** Opening Given information block **

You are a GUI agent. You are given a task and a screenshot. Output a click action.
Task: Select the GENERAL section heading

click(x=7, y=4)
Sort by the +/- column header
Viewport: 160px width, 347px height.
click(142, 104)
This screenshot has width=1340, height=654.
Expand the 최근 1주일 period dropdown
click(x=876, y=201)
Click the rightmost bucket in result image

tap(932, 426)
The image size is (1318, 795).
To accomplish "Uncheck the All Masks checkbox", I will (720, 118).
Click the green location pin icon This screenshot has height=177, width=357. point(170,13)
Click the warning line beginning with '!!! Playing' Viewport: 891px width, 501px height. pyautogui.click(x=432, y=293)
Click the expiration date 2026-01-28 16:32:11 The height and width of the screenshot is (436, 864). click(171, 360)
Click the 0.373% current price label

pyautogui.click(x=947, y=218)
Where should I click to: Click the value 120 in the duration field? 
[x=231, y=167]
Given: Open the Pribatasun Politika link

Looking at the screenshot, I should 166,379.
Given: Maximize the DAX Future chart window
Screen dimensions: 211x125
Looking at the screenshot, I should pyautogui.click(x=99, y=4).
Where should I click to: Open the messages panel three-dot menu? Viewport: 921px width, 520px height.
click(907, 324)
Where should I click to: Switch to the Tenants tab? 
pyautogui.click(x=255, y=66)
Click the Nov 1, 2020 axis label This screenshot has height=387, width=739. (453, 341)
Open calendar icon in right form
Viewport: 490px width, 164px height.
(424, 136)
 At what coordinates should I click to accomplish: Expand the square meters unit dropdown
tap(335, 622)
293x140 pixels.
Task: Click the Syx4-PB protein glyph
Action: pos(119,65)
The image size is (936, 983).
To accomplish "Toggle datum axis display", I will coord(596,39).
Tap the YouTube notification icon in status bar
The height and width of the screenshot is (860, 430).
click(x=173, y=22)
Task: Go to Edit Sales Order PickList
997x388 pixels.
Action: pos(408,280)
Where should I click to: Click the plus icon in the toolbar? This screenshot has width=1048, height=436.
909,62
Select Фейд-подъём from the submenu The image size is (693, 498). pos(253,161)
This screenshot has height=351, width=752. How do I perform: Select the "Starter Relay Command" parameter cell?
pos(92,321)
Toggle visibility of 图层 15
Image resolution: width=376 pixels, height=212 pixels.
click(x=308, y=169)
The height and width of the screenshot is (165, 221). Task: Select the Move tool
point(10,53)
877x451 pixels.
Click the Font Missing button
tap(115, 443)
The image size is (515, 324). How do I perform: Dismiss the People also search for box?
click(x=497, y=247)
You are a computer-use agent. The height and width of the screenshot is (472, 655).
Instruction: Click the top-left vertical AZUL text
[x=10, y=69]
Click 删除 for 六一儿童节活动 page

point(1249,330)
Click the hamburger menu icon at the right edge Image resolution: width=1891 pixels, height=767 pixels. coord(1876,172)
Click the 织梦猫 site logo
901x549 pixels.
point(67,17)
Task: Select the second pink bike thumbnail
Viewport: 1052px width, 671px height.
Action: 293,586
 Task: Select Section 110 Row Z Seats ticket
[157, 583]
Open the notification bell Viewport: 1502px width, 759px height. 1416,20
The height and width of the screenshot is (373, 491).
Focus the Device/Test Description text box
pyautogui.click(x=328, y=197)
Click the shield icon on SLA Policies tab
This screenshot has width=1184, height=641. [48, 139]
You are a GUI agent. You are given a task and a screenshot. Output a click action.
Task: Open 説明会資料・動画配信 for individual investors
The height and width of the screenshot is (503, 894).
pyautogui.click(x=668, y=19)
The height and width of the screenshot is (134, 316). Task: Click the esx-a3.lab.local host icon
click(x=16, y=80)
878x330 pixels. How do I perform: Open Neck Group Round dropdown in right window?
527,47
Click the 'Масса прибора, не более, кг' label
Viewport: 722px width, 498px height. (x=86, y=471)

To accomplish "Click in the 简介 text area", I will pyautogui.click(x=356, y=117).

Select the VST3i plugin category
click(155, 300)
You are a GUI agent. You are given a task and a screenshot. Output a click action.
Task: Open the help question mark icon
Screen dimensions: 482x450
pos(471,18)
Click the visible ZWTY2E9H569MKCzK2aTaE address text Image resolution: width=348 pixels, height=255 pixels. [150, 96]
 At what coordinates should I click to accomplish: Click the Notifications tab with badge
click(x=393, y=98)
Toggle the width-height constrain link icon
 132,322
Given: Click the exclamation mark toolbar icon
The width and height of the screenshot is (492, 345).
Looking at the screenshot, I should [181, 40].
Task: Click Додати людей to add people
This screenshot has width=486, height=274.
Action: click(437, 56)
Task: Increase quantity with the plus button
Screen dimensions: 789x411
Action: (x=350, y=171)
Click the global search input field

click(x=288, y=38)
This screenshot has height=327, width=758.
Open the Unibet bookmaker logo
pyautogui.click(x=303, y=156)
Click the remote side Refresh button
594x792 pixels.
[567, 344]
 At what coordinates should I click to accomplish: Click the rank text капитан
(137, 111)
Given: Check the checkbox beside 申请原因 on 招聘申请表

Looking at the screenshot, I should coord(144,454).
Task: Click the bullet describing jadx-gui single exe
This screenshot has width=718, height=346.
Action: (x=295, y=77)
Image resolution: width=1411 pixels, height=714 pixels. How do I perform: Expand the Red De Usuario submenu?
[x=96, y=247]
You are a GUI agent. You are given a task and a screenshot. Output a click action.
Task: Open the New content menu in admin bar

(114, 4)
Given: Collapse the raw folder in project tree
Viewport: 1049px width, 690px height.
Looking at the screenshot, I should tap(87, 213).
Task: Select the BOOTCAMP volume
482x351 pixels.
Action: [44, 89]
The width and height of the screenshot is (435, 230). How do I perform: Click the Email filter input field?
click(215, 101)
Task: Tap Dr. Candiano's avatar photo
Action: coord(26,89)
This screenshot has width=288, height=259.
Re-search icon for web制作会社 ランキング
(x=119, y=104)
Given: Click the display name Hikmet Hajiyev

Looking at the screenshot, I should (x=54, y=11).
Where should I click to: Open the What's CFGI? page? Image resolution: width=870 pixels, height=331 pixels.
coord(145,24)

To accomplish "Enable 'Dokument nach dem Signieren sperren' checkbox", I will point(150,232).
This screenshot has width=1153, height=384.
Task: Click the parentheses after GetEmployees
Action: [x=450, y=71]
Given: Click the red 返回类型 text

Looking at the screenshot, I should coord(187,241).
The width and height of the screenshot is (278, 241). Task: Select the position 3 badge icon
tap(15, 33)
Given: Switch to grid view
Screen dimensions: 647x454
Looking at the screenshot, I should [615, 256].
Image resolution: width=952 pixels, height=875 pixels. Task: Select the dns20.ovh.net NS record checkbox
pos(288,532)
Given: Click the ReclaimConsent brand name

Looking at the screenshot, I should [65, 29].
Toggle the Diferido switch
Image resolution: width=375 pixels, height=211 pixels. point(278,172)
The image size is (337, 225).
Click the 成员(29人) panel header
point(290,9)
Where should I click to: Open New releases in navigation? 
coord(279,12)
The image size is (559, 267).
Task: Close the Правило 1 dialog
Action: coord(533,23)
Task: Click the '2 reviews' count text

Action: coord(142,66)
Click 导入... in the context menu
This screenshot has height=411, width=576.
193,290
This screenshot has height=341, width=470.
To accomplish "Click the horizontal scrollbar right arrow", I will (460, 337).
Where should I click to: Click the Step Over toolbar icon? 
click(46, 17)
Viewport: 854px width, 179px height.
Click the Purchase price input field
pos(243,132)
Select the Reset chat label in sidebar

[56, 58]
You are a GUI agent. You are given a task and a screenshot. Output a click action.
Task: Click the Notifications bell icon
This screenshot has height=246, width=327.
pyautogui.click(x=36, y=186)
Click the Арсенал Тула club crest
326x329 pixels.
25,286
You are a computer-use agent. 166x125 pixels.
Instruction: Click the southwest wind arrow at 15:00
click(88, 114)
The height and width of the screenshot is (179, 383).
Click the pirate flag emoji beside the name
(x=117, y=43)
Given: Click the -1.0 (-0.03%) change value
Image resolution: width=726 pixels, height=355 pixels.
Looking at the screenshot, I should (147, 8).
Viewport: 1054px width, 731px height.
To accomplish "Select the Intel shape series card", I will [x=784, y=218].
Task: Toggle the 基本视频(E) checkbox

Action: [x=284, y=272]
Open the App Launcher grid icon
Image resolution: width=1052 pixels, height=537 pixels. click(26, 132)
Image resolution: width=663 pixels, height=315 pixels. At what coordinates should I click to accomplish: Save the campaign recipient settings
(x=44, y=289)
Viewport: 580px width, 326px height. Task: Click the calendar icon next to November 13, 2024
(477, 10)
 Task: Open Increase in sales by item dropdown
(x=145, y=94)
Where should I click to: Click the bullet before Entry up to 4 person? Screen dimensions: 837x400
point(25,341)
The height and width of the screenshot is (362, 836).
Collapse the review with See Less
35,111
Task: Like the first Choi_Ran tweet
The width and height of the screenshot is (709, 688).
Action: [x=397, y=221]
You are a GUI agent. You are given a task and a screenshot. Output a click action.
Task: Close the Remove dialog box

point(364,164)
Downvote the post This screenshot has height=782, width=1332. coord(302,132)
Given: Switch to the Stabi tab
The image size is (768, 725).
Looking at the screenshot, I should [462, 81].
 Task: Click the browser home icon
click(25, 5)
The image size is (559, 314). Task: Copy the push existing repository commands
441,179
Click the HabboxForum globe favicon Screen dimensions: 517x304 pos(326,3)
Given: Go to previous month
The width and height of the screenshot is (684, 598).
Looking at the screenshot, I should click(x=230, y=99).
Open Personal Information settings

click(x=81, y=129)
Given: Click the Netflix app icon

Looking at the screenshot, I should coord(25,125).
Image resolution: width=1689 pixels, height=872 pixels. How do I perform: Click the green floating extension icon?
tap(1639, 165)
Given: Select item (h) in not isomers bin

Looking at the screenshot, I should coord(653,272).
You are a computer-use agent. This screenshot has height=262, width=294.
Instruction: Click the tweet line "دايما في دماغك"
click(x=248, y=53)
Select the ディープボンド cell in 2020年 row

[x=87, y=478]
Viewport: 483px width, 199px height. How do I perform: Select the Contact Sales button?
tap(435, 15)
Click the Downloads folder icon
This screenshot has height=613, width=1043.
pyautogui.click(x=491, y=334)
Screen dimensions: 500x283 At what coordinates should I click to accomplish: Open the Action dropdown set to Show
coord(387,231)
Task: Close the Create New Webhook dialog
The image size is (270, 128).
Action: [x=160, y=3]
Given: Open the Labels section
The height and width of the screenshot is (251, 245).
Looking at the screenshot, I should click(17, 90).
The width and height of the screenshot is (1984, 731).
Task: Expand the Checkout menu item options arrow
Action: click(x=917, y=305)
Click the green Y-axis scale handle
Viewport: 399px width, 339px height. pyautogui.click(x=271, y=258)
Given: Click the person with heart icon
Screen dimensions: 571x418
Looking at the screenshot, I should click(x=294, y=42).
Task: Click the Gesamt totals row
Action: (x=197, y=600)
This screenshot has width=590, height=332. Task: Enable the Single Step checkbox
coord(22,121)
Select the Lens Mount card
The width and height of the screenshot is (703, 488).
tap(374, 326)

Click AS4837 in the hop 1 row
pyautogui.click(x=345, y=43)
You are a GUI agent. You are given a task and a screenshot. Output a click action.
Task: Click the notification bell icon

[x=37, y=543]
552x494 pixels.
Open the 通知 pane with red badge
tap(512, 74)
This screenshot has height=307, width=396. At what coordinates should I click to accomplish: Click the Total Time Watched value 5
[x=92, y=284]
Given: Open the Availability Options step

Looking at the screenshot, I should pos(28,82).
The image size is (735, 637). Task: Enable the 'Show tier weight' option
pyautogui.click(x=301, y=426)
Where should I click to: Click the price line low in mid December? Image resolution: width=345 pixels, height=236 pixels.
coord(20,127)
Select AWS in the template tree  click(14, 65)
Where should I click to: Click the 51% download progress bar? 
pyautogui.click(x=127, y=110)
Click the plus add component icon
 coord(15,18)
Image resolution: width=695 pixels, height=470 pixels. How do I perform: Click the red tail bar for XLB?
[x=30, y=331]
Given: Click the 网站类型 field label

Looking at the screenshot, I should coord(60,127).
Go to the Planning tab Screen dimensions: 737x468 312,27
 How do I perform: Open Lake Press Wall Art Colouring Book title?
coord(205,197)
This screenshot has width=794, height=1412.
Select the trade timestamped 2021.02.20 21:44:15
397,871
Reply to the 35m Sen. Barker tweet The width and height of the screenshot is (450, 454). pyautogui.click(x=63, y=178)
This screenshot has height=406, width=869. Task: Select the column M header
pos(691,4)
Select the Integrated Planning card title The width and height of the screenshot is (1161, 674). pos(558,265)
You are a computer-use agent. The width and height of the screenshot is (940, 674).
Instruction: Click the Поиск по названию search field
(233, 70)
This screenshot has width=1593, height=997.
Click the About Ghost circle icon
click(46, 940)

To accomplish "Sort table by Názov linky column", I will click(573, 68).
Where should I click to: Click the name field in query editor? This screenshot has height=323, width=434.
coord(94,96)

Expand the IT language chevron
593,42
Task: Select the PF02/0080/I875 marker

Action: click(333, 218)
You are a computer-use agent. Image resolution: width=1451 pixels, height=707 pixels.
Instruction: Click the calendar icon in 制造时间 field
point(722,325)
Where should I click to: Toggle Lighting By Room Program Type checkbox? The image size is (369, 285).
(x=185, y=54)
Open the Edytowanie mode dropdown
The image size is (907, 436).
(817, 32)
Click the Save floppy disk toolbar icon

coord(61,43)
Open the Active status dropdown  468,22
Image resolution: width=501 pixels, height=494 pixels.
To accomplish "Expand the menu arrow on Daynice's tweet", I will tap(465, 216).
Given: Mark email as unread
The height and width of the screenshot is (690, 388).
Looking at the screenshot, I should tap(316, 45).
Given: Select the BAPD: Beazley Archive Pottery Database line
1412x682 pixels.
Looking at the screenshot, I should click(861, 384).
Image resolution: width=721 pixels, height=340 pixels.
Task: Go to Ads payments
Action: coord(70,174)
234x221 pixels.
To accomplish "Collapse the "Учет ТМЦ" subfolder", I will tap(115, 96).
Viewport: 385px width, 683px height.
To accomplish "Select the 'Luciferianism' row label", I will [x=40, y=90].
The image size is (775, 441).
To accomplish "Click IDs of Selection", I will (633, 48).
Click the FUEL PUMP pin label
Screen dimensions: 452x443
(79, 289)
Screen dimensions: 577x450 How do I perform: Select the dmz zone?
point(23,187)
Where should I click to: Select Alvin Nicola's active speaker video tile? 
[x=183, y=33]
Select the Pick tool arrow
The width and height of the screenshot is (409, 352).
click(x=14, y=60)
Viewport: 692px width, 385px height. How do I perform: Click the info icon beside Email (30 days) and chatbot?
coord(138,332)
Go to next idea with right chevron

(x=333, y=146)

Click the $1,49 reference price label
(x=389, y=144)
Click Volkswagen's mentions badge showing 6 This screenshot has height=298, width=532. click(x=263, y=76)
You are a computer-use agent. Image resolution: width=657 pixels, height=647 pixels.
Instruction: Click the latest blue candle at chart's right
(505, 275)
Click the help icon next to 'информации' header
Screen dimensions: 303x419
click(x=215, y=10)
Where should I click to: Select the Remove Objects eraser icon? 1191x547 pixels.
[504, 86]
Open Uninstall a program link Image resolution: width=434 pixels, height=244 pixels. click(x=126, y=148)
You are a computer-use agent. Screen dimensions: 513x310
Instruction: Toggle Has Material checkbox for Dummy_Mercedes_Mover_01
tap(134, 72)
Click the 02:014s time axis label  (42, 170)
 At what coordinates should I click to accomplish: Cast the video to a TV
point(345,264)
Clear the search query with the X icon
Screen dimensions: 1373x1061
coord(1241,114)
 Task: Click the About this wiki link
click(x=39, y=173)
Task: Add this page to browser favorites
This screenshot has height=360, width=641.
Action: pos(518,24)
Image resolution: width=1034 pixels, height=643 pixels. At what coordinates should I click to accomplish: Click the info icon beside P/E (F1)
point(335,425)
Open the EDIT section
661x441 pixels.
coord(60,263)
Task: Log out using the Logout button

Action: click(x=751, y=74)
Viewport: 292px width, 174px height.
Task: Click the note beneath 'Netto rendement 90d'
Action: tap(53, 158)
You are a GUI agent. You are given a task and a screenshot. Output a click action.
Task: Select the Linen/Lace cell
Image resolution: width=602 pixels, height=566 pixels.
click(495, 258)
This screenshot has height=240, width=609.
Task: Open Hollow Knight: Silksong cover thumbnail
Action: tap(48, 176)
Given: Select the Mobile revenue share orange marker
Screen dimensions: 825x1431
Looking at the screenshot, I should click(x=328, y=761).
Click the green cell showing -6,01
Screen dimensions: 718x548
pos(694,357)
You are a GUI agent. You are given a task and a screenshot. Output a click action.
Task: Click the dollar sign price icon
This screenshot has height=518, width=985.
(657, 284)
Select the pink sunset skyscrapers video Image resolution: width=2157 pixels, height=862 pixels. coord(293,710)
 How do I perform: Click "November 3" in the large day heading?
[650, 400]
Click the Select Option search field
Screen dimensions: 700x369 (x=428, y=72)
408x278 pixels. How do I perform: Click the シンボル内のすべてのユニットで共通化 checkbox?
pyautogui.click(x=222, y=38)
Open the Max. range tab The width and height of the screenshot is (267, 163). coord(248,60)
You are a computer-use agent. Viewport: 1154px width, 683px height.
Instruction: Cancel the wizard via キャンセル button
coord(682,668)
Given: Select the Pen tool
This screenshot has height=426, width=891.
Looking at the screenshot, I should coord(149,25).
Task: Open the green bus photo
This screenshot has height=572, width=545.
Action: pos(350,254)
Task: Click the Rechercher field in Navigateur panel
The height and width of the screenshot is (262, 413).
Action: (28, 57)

** Closing Given information block **

**Task objective**
The answer must be every line of the records that holds the string "computer".

**Written solution**
You are a computer-use agent. The height and width of the screenshot is (472, 655).
You are a computer-use agent. 166x125 pixels.
You are a computer-use agent. This screenshot has height=262, width=294.
You are a computer-use agent. The width and height of the screenshot is (940, 674).
You are a computer-use agent. Image resolution: width=1451 pixels, height=707 pixels.
You are a computer-use agent. Image resolution: width=657 pixels, height=647 pixels.
You are a computer-use agent. Screen dimensions: 513x310
You are a computer-use agent. Viewport: 1154px width, 683px height.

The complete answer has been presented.